**TEXT SEGMENT:**

[Begin]

# MPG & Heki roof light wind noise



## 108182

We have just part exchanged old type Fiat Adria Twin for new shape. More BHP (120) & 6 speed box with a lot more space inside; bigger bed, bigger toilet, better kitchen but appalling MPG. My old shape 2.3 110 BHP used to do 33-35 MPG - 2500 revs at 70 MPH but blimey this new one only does 23-24 MPG at 2600 revs to 70 MPH. So looks like slightly more revs to speed but surly this cant make all that amount of difference. anyone got any suggestions.
Haven't got any reversing problems or water ingress like so many others as these have been corrected..... or so I'm told! Fingers crossed.
We do get lots of wind noise from the forward Heki roof light and wonder if anyone has had a baffle fitted to deflect wind? Old van had different type of light with two clamps and restricted opening and made no noise.


----------



## Zebedee

This is not what you want to hear, but I have had 40mpg out of ours.

It is a Peugeot though, and I think they are much better than Fiats for MPG. :? 

The average is more like 34 to 36mpg, and that's staying with the lorries on the motorway, so not exactly dawdling.

Sorry

Dave


----------



## Suenliam

(This is from someone who does not know how to open the bonnet of her car  ). Could your MPG have anything to do with it being a new engine if it is?

[End]

**TASKS TO PERFORM:**
1. In the MPG thread, what fuel economy did the old shape 2.3 110 BHP van achieve?
2. Copy the part of the MPG thread between "Haven't got any" and "out of ours.", inclusive, swapping "baffle" for "wind deflector".

(Element and text position rows)
[Begin]

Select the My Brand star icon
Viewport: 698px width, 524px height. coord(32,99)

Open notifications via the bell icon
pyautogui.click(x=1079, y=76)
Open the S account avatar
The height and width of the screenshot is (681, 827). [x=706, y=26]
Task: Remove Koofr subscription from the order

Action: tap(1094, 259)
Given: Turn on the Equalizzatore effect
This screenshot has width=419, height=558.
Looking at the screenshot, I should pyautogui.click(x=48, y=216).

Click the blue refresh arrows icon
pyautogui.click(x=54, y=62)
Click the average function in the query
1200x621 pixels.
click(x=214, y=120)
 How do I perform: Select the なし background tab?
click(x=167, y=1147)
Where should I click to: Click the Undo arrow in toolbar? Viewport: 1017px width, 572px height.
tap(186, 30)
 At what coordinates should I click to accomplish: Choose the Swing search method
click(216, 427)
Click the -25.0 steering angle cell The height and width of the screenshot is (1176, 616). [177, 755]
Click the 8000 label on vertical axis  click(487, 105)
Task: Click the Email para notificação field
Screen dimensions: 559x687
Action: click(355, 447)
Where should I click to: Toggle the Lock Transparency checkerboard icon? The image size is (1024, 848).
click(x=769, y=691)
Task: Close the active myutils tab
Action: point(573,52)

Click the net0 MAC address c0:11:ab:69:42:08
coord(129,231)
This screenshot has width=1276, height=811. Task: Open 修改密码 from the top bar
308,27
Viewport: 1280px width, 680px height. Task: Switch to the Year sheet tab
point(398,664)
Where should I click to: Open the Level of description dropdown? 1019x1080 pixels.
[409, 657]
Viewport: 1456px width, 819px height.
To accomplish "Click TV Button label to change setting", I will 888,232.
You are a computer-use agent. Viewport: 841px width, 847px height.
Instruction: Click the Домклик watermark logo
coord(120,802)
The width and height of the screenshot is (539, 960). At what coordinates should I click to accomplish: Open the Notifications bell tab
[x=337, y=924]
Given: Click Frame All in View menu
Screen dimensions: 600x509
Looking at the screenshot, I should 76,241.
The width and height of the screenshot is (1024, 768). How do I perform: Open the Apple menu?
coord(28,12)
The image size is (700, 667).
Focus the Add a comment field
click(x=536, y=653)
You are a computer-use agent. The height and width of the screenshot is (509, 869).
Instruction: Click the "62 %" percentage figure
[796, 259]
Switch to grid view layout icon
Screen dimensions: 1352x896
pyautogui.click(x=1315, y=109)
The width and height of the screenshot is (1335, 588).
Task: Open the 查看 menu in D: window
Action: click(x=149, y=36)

[End]

**ANSWERS IN ORDER:**
1. 33-35 MPG

2.
Haven't got any reversing problems or water ingress like so many others as these have been corrected..... or so I'm told! Fingers crossed.
We do get lots of wind noise from the forward Heki roof light and wonder if anyone has had a wind deflector fitted to deflect wind? Old van had different type of light with two clamps and restricted opening and made no noise.


----------



## Zebedee

This is not what you want to hear, but I have had 40mpg out of ours.